Several of our measures are observer dependent. Although interviewers are trained in scar reading, the registered prevalence of vaccination scars differed by team. The reporting rates of outcomes also differed by interviewer. However, our results were robust to excluding enrollments performed by the team with fewer BCG scars and excluding interviews performed by the interviewer with outlying event rates.

When we planned the trial, we had anticipated that COVID-19 would be a major contributor to the disease burden. However, the diagnosis “COVID-19” was not registered for any of the consultations in the health facilities, and only 2 of the 590 trial participants who had been tested reported a positive test. Stigma relating to the COVID-19 diagnosis may have led to underreporting of positive tests. Furthermore, it is also likely that there are many undetected cases, both due to (1) low testing intensity among people with symptoms and (2) asymptomatic cases [30]. Among the tested BHP employees, among whom 18% had serological indication of past COVID-19, only half with past COVID-19 reported an illness episode, and only 12% reported having had a positive PCR test [19].

The COVID-19 vaccines became available in Guinea-Bissau during the last weeks of our trial enrollments. Because the number of vaccines available before the end of the trial was low, and because healthcare personnel were prioritized, we expect that few have received the vaccine before the end of follow up.
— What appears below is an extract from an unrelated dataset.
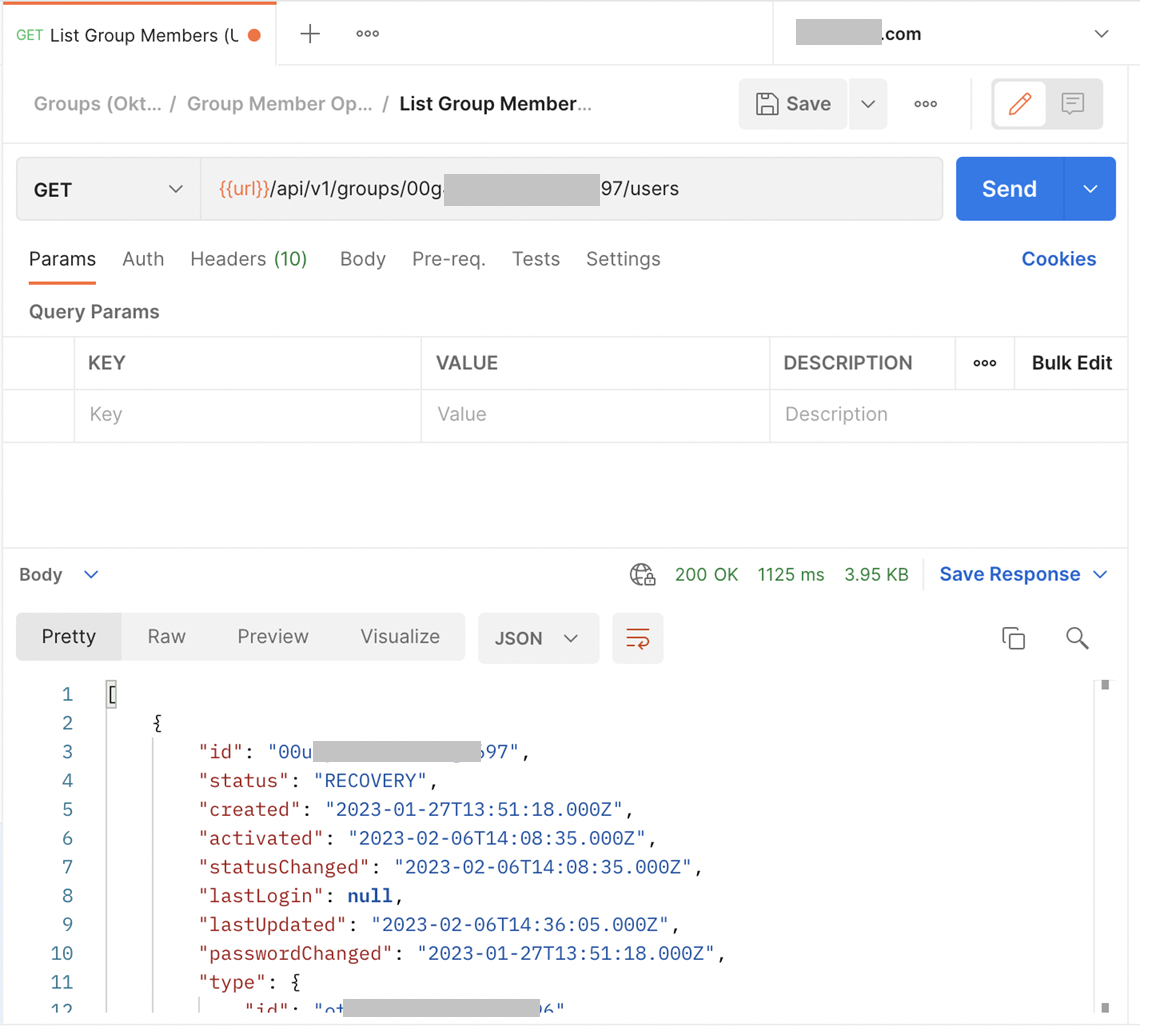Open the environment selector dropdown
Image resolution: width=1152 pixels, height=1035 pixels.
coord(1100,34)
We did not collect the information on COVID-19 vaccines, and therefore we cannot assess potential interactions.

Consistency With Other Studies

When we initiated the trial, only 1 prior study had investigated the effects of OPV in adults [13]. Very recently, a trial among 1115 adult volunteers randomized to OPV or placebo in Russia demonstrated a significantly lower number of PCR-confirmed COVID-19 cases during 3 months of follow up, but it found no effect on the more frequent self-reported airway infections [31]. Observational studies have also investigated whether OPV confers protection against COVID-19. In Iran, women indirectly exposed to OPV (through their vaccinated infants) had lower risk of COVID-19 than their age, parity, and residency matched controls [32]. In an ecological study, researchers found lower incidence of COVID-19 in countries using OPV [33], although residual confounding may (partly) explain the effects.

In line with our study, prior studies have indicated sex-differential effects of OPV in children with more pronounced benefits in males than in females [3, 9, 11]. Sex-differential effects of OPV on morbidity in adults have not been assessed, but a recent study has identified a potential protective effect of measles-mumps-rubella vaccines against COVID-19 limited to men [34].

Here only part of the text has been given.